**WHAT YOU ARE ASKED TO DO:** The entries below contain pictures. Write out only the lines from the line with "Click the bookmark star in address bar" up to and including the line with "Image resolution: width=681", exactly, without them.

**GIVEN RECORDS:**

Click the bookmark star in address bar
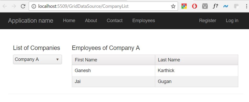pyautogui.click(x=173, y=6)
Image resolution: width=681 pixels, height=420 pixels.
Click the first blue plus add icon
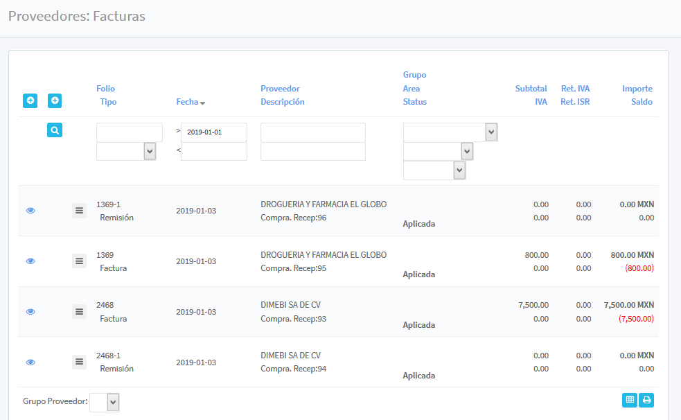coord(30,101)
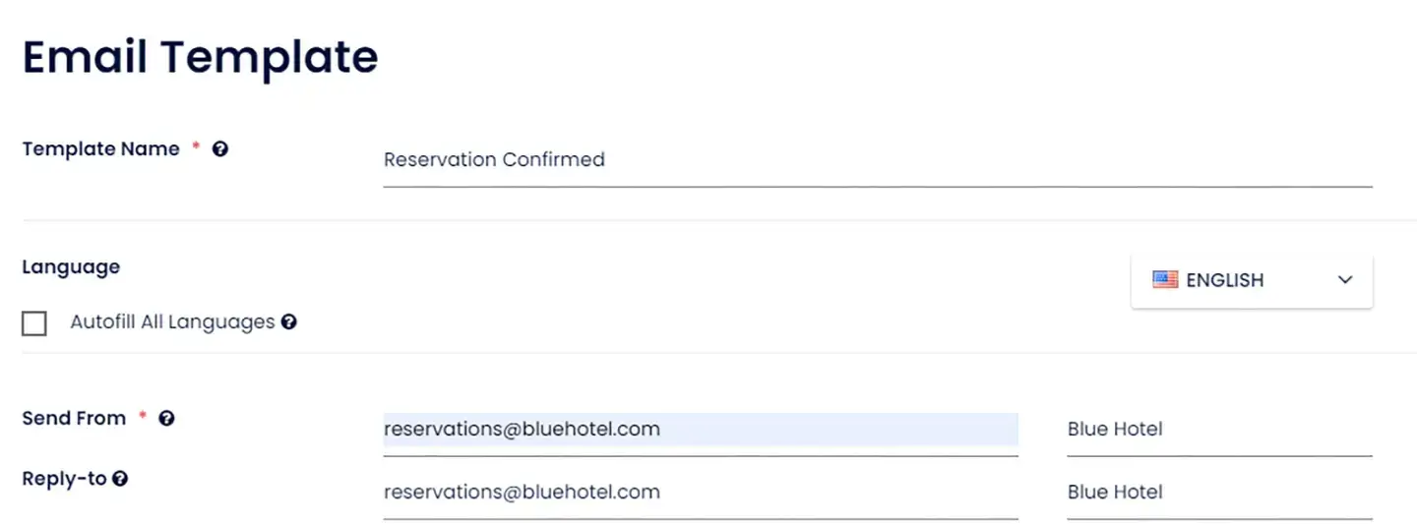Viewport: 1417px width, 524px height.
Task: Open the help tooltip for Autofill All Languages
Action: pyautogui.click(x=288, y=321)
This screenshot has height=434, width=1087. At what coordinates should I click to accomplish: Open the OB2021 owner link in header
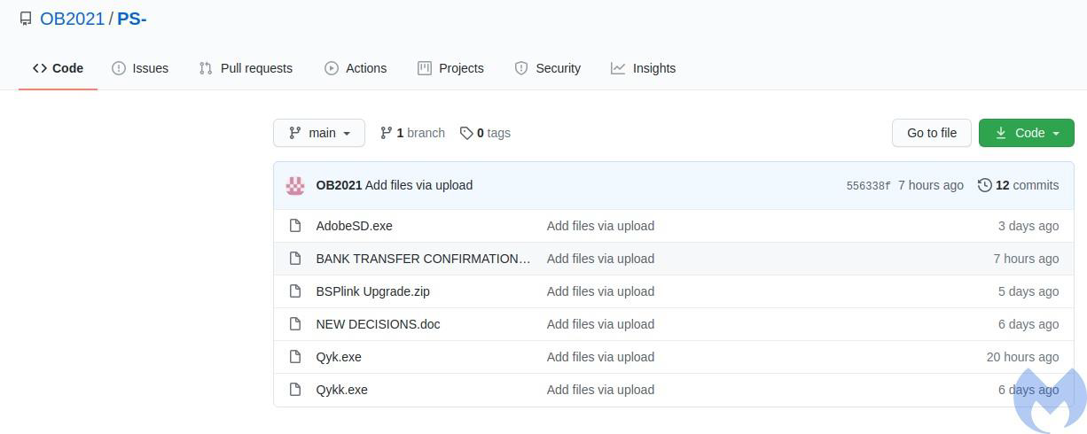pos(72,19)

--

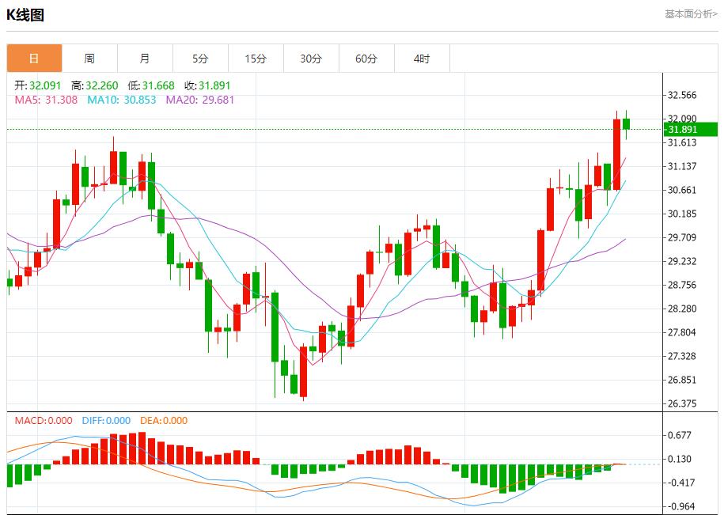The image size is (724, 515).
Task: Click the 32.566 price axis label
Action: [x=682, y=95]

**ANSWER SPACE:**
Click the bookmark star in address bar
pyautogui.click(x=173, y=6)
Image resolution: width=681 pixels, height=420 pixels.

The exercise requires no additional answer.